Mercifully, director Bill Pohlad averts these pitfalls in Love & Mercy by burrowing in on two key passages in Wilson’s life: the mid-’60s, when Wilson was at his creative peak, and the mid-’80s, after bipolar schizoaffective disorder had decimated his spirit and his muse.
Paul Dano plays the young and enthusiastic Wilson of the ’60s, and John Cusack is the dazed and confused Wilson of the ’80s. (Given Wilson’s obsessive competitiveness with the Beatles, I wonder how he took the news that he’d be played by actors named John and Paul.)
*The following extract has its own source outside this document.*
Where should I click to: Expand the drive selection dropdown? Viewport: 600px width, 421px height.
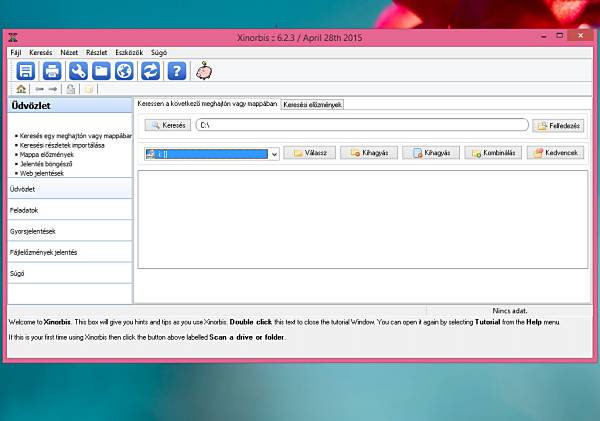274,154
Dano invests the younger Wilson with focused ecstasy, especially when Brian is creating the landmark album, Pet Sounds. The otherwise pedestrian camera work comes alive in these scenes, racing around the recording studio, channeling Wilson’s restless energy, catching up with the musicians as they catch up with Wilson’s musical vision. For example, on the band’s first stab at recording “Wouldn’t It Be Nice,” Wilson intuits a missing beat and guides the drummer to fill it. Sure enough, the next take has the magic. This is no Hollywood over-simplification but an accurate re-enactment of the actual session.
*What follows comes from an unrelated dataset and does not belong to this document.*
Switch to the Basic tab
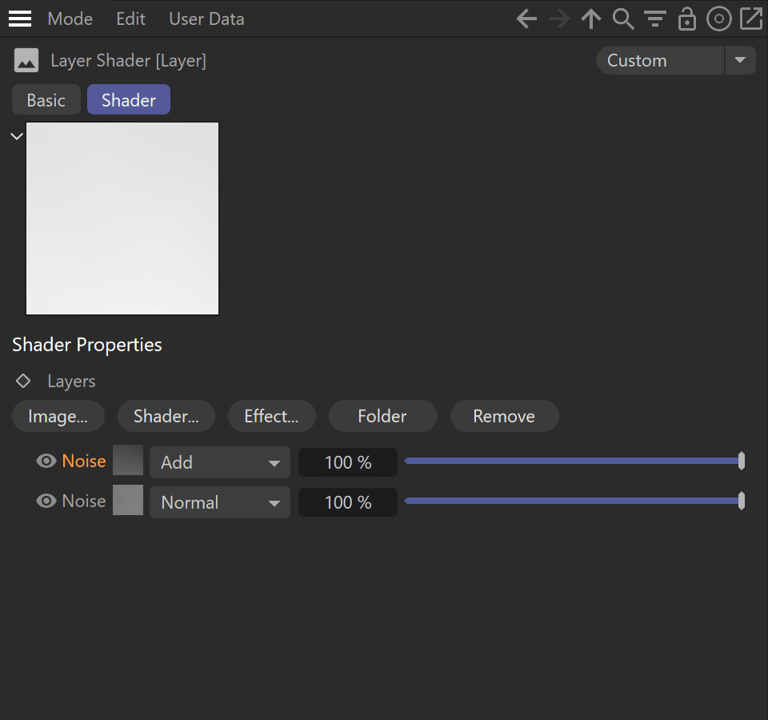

The ’80s narrative is less gripping, and not only because its protagonist is a shell of his former self. John Cusack nails the halting speech rhythms of the middle-aged Wilson, but doesn’t dig deep enough to capture the man’s severely damaged psyche. The near-absence of point of view shots, the unvarying rhythm of the editing, and the thin characterization of Wilson’s lover-savior, Melinda Ledbetter (Elizabeth Banks) cause the pace to slacken. Providing the necessary energy here is Wilson’s unscrupulous, controlling therapist, Eugene Landy. Paul Giamatti invests the mad doctor with traces of charm and sanity, making him all the more sinister.
The film’s score, specifically the interludes produced by composer Atticus Ross, deserves special mention. Wilson suffered audio hallucinations, which consisted of snatches of voices, music, and noises. Ross weaves bits of Wilson’s music to create dissonant passages that succeed, where the camera fails, in entering Wilson’s disturbed mind.
Love & Mercy ends on a somewhat ambiguous note. The film closes with a live performance of the title song by the real Brian Wilson. Another of his post-Beach Boys compositions, “Good Kind of Love,” plays over the final credits. The former tune clearly means a lot to Wilson, who often ends his concerts with it. But the song ranks well below the music we’ve been listening to for the preceding two hours. “Good Kind of Love” is a disposable ditty that unfortunately typifies much of Wilson’s recent solo work. And yet there is a frayed beauty to the song “Love and Mercy” and a bit of a Beach Boys bounce to “Good Kind of Love.” Brian Wilson may no longer be a master of the musical universe. But at 72, he’s still standing, and he’s still creating music. That strikes me as a happy ending.
Ken Bader has written film criticism for NPR, the Voice of America, and Monitor Radio.